Nrounds vs max_depth

Hello all –
There’s seems to be a trade-off between the maximum depth of the trees (max_depth) and the number of iterations (nrounds). Specifically, as one goes up the other tends to go down. In my analysis (70,000 rows, about 1000 predictors), I am attempting to use a grid search to find the optimal value for these parameters (as well as a few others). However, the cross validation scores suggest that the optimal model is obtained when max_depth exceeds 100, with a modest nrounds values (~200).

It seems to be like the opposite (i.e. high nrounds and lower max_depth) makes more sense for the ability to generalize the results to other databases, but it feel weird to just go with this feeling arbitrarily. Am I missing something? Is there a better criteria (other than CV that is) for setting max_depth?

You should use nested cross-validation, since you are trying to estimate the generalization performance of the model as well as the hyperparameter search procedure. See

You might be overestimating the generalization capacity of the model. See the linked article.

Thanks Philip - so I completely understand that you shouldn’t evaluate the model performance using the same dataset that was also used for tuning the parameters. Still, my question here is not about the absolute performance, but rather about the choice of the hyper-parameters to use. The CV process should help guide the choice of parameters.

There is a trade off between the number of iterations to tree depth - the shallower trees are, the more iterations are needed. In general, my understanding is that shallower trees are better for generalizability. Intuitively that also makes sense - i.e. you better off with a model that has nrounds of 1,000 and tree depth of 3 than a model that has nrounds of 150 and tree depth of 100. Yet, if CV scores suggest that deeper models are better, should one go with this? I had never seen any publications using xgboost that reported such deep trees, so the choice seems odd to me, but then making another decision arbitrarily also seems unfair.
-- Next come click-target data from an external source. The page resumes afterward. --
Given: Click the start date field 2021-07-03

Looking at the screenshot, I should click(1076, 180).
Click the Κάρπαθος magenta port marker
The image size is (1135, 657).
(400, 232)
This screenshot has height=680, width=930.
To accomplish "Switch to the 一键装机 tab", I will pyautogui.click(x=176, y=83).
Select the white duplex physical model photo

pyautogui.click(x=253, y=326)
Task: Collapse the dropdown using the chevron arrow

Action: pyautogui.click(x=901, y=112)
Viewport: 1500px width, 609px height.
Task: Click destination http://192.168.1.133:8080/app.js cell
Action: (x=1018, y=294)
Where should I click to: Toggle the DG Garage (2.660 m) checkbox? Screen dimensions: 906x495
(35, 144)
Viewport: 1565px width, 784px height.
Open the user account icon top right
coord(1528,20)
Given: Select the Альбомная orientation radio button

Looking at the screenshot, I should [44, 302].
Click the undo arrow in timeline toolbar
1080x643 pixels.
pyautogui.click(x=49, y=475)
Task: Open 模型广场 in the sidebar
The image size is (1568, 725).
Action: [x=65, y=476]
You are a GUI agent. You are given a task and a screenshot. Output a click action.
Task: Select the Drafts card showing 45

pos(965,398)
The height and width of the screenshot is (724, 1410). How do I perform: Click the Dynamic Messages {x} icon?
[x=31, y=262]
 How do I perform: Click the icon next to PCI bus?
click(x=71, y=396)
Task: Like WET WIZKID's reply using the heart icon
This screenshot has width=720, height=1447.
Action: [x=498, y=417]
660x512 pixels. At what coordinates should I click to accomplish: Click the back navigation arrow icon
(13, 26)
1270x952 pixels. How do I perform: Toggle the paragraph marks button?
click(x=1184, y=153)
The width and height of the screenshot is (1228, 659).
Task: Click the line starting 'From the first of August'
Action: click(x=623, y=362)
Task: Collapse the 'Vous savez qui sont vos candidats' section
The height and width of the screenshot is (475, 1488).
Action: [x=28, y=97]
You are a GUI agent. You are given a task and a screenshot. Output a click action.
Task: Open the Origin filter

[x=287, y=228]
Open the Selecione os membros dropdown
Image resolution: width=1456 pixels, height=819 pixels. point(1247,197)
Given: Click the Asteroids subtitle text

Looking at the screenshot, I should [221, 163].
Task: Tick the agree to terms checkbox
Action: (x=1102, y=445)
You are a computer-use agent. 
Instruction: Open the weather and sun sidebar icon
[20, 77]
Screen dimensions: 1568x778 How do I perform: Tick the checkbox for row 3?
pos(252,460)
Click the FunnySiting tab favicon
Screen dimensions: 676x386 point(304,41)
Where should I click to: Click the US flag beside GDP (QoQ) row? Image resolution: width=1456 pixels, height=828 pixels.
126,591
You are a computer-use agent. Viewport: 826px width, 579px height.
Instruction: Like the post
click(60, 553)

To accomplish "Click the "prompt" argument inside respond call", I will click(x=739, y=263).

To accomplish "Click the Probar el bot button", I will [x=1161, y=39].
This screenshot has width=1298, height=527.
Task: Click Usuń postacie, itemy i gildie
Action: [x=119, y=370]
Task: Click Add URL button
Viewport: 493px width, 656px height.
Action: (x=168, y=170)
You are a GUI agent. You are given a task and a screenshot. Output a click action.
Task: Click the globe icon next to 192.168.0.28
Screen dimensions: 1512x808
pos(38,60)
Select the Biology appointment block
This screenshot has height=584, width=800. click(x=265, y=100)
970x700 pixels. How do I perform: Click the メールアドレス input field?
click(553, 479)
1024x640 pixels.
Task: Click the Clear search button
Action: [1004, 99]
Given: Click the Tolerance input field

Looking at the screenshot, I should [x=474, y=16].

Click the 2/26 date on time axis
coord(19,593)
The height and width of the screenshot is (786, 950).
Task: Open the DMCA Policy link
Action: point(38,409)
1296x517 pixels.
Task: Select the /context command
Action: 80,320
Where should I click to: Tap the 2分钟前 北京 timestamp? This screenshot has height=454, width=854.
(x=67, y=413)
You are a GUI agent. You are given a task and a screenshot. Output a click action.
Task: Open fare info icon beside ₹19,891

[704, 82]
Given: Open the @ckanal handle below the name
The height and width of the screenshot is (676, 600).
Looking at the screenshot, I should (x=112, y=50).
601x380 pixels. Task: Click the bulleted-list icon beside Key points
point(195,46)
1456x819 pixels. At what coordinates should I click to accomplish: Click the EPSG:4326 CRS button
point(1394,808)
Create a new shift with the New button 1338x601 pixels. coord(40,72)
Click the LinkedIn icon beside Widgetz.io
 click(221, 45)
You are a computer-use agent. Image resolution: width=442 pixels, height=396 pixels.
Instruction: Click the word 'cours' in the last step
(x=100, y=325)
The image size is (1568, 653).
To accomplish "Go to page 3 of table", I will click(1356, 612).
In any case, since the databases we are handling are quite big, our go to approach is usually to initially split the data to a training and a test set, do the CV for tuning on the training data, then use the full training data for training the model, and finally report the performance on the never seen before test set. This, to my understanding, should give unbiased results similar to the nested CV. Am I missing something?

Thanks again

Keep in mind that setting max_depth=100 does not necessarily produce a tree with depth 100, due to presence of other regularizing hyperparameters, e.g. min_child_weight and gamma.